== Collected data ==
════════════════

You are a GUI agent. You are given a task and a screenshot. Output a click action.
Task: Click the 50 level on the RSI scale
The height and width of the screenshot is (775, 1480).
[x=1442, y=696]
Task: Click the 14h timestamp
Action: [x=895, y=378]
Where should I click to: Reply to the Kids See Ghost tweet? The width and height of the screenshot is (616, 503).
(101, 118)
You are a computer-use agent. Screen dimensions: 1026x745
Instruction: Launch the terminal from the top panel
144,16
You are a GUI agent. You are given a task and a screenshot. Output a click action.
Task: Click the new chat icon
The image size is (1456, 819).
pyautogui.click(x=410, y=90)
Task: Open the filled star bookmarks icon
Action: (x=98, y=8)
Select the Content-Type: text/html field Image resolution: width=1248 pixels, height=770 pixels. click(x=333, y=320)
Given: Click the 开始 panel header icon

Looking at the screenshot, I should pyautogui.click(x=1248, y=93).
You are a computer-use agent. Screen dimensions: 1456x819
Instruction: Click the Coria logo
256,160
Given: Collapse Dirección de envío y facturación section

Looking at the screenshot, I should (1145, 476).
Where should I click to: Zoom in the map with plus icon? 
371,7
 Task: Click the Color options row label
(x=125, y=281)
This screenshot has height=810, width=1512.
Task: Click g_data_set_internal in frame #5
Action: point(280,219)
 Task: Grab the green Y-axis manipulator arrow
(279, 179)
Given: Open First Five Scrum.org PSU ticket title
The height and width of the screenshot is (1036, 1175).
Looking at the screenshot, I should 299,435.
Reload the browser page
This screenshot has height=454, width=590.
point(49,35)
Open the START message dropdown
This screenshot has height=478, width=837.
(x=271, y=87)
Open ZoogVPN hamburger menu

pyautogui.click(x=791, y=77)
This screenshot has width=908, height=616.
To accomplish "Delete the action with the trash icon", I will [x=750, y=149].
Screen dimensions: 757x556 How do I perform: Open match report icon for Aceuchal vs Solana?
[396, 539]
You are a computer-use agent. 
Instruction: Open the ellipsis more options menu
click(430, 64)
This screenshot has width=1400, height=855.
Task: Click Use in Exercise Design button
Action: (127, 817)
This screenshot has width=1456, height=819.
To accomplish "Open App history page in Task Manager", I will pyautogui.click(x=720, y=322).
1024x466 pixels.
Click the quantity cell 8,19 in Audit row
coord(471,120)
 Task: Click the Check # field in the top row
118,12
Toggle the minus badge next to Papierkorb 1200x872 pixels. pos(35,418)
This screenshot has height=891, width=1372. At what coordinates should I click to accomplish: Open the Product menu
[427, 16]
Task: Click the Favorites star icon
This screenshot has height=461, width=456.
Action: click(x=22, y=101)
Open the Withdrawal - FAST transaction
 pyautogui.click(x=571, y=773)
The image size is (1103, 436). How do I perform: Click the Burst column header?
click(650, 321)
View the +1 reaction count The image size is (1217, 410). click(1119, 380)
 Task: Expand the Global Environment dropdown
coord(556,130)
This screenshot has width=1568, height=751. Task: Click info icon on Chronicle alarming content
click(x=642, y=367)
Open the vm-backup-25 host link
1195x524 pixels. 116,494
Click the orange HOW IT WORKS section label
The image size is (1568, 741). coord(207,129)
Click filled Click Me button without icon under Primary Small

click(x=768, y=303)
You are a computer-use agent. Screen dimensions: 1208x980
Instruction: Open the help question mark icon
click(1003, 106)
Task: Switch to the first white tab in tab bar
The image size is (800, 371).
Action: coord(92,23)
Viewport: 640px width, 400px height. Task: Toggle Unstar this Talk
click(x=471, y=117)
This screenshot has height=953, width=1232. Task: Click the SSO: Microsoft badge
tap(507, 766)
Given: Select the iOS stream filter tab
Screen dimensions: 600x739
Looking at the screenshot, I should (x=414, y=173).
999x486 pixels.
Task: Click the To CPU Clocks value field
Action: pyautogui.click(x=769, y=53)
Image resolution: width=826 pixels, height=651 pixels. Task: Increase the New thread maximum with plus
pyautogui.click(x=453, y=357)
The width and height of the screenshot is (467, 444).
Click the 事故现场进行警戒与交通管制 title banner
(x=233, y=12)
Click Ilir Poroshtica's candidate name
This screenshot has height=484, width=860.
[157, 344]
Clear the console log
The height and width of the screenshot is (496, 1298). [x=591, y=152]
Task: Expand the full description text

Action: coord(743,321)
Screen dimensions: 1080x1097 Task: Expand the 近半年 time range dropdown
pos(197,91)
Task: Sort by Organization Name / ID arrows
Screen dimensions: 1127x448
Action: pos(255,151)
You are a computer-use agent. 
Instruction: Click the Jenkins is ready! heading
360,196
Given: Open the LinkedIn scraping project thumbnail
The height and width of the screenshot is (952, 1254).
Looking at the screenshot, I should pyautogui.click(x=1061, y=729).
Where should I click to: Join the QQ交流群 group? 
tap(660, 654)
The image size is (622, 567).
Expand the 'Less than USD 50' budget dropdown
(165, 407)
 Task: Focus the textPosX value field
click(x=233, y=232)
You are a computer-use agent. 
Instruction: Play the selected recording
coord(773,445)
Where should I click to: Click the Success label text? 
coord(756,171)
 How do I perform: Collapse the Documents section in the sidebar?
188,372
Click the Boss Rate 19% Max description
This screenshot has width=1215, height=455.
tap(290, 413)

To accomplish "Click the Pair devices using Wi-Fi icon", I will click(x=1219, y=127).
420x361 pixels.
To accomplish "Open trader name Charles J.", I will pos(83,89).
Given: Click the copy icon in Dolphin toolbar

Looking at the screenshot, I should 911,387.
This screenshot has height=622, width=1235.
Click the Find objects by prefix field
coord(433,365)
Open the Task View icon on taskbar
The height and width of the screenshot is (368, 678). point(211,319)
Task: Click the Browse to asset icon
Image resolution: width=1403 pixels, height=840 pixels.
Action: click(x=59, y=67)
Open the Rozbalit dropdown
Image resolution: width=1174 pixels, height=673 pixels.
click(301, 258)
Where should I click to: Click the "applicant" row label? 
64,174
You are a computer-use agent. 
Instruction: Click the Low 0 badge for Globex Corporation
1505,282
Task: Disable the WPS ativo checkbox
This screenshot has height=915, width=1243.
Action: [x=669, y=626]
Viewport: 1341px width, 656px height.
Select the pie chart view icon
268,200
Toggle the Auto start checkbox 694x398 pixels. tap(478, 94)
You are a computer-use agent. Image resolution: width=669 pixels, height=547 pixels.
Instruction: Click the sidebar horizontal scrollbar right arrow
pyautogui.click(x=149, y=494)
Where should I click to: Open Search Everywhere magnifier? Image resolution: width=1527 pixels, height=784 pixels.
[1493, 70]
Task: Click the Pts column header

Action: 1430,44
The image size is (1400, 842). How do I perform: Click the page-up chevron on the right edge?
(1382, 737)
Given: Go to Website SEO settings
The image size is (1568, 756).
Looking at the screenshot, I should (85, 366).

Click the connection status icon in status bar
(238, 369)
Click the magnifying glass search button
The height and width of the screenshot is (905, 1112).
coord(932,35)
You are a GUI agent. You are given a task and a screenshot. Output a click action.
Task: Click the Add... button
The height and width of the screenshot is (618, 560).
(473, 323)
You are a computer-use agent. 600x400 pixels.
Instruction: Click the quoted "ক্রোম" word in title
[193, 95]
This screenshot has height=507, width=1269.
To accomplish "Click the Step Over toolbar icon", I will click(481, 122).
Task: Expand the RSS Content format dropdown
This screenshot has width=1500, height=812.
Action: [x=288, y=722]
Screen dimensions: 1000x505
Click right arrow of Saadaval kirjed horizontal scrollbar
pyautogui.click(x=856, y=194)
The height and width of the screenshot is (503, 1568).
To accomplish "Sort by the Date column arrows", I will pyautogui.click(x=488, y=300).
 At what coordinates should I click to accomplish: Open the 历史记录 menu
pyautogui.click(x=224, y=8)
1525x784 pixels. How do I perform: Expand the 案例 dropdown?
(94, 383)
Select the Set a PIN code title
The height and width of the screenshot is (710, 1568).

════════════════

== TO BE DONE ==
Rewrite the records from the beginning through the line that contains "Action: (127, 817)", substituting "Goal" for every occurrence of "Instruction" and leaving everything else unchanged.

== RIGHT ANSWER ==
You are a GUI agent. You are given a task and a screenshot. Output a click action.
Task: Click the 50 level on the RSI scale
The height and width of the screenshot is (775, 1480).
[x=1442, y=696]
Task: Click the 14h timestamp
Action: [x=895, y=378]
Where should I click to: Reply to the Kids See Ghost tweet? The width and height of the screenshot is (616, 503).
(101, 118)
You are a computer-use agent. Screen dimensions: 1026x745
Goal: Launch the terminal from the top panel
144,16
You are a GUI agent. You are given a task and a screenshot. Output a click action.
Task: Click the new chat icon
The image size is (1456, 819).
pyautogui.click(x=410, y=90)
Task: Open the filled star bookmarks icon
Action: (x=98, y=8)
Select the Content-Type: text/html field Image resolution: width=1248 pixels, height=770 pixels. click(x=333, y=320)
Given: Click the 开始 panel header icon

Looking at the screenshot, I should pyautogui.click(x=1248, y=93).
You are a computer-use agent. Screen dimensions: 1456x819
Goal: Click the Coria logo
256,160
Given: Collapse Dirección de envío y facturación section

Looking at the screenshot, I should (1145, 476).
Where should I click to: Zoom in the map with plus icon? 
371,7
 Task: Click the Color options row label
(x=125, y=281)
This screenshot has height=810, width=1512.
Task: Click g_data_set_internal in frame #5
Action: point(280,219)
 Task: Grab the green Y-axis manipulator arrow
(279, 179)
Given: Open First Five Scrum.org PSU ticket title
The height and width of the screenshot is (1036, 1175).
Looking at the screenshot, I should 299,435.
Reload the browser page
This screenshot has height=454, width=590.
point(49,35)
Open the START message dropdown
This screenshot has height=478, width=837.
(x=271, y=87)
Open ZoogVPN hamburger menu

pyautogui.click(x=791, y=77)
This screenshot has width=908, height=616.
To accomplish "Delete the action with the trash icon", I will [x=750, y=149].
Screen dimensions: 757x556 How do I perform: Open match report icon for Aceuchal vs Solana?
[396, 539]
You are a computer-use agent. 
Goal: Open the ellipsis more options menu
click(430, 64)
This screenshot has width=1400, height=855.
Task: Click Use in Exercise Design button
Action: (127, 817)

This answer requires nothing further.